» **Given passage**:
^^^^^^^^

In some embodiments, the plurality of candidate dictionary entries selected by subroutine 700 in block 710 may include approximately 1%-5% of the words in the translation dictionary. In other words, in block 710, subroutine 700 may in some embodiments select between about 1 k-5 k words out of a 100 k translation dictionary.

In subroutine block 800 (see FIG. 8, discussed below), subroutine 700 prunes the plurality of candidate dictionary entries to eliminate unlikely candidates according to the ordered list of possible character matches, often winnowing the plurality down to tens or hundreds of not-unlikely candidates.

Beginning in block 720, subroutine 700 iteratively compares each of the plurality of not-unlikely candidate dictionary entries with the plurality of candidate recognized words (e.g., “8ASuRA,” “B45Dn4,” “eWGOEW,” “9mmgmm,” “6RBBHH”).

^^^^^^^^

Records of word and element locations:
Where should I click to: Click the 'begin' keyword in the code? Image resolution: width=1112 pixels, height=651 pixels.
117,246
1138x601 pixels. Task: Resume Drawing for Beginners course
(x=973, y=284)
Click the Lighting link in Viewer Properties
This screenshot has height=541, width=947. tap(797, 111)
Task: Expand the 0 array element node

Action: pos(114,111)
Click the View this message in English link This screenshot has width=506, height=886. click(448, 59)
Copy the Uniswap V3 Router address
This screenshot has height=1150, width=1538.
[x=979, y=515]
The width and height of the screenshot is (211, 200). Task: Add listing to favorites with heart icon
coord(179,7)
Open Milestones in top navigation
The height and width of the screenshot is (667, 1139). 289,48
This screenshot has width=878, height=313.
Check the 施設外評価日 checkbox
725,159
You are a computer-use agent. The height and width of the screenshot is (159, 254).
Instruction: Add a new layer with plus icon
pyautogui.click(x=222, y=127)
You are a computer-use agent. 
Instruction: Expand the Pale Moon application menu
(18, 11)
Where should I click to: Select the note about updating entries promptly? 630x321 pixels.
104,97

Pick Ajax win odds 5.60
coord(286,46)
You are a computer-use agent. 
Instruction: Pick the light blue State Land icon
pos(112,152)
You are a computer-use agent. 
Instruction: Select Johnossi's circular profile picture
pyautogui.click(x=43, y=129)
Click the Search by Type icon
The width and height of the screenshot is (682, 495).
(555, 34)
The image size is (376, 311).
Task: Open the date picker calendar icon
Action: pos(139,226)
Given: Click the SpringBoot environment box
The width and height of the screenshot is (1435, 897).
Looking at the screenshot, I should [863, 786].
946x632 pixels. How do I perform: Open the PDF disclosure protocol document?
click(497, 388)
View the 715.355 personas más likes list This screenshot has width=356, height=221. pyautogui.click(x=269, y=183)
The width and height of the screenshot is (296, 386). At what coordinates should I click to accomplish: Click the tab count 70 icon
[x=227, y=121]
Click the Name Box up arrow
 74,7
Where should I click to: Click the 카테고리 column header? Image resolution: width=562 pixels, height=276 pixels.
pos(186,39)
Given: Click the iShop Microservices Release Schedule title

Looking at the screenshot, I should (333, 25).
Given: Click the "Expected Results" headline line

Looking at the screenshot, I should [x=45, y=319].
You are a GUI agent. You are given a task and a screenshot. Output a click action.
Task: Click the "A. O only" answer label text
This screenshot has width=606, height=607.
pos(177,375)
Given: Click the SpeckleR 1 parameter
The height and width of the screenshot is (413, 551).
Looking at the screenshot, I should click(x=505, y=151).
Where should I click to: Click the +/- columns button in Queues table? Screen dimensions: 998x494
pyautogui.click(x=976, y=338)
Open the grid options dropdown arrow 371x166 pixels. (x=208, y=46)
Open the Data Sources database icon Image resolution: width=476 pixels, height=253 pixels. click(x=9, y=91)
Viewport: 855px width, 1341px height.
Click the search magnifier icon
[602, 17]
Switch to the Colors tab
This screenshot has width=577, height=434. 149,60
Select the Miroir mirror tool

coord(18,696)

^^^^^^^^

» **To be done**:
**A)** From the passage on matching candidate dictionary entries, set down word for word the stretch from "In subroutine block" through "of not-unlikely candidates.".
**B)** Extract from the listing, unchanged, the stretch from the line containing "946x632 pixels. How" through the line containing "Open the grid", with both of those lines included and nothing else.

» **Responses**:
**A)**
In subroutine block 800 (see FIG. 8, discussed below), subroutine 700 prunes the plurality of candidate dictionary entries to eliminate unlikely candidates according to the ordered list of possible character matches, often winnowing the plurality down to tens or hundreds of not-unlikely candidates.

**B)**
946x632 pixels. How do I perform: Open the PDF disclosure protocol document?
click(497, 388)
View the 715.355 personas más likes list This screenshot has width=356, height=221. pyautogui.click(x=269, y=183)
The width and height of the screenshot is (296, 386). At what coordinates should I click to accomplish: Click the tab count 70 icon
[x=227, y=121]
Click the Name Box up arrow
 74,7
Where should I click to: Click the 카테고리 column header? Image resolution: width=562 pixels, height=276 pixels.
pos(186,39)
Given: Click the iShop Microservices Release Schedule title

Looking at the screenshot, I should (333, 25).
Given: Click the "Expected Results" headline line

Looking at the screenshot, I should [x=45, y=319].
You are a GUI agent. You are given a task and a screenshot. Output a click action.
Task: Click the "A. O only" answer label text
This screenshot has width=606, height=607.
pos(177,375)
Given: Click the SpeckleR 1 parameter
The height and width of the screenshot is (413, 551).
Looking at the screenshot, I should click(x=505, y=151).
Where should I click to: Click the +/- columns button in Queues table? Screen dimensions: 998x494
pyautogui.click(x=976, y=338)
Open the grid options dropdown arrow 371x166 pixels. (x=208, y=46)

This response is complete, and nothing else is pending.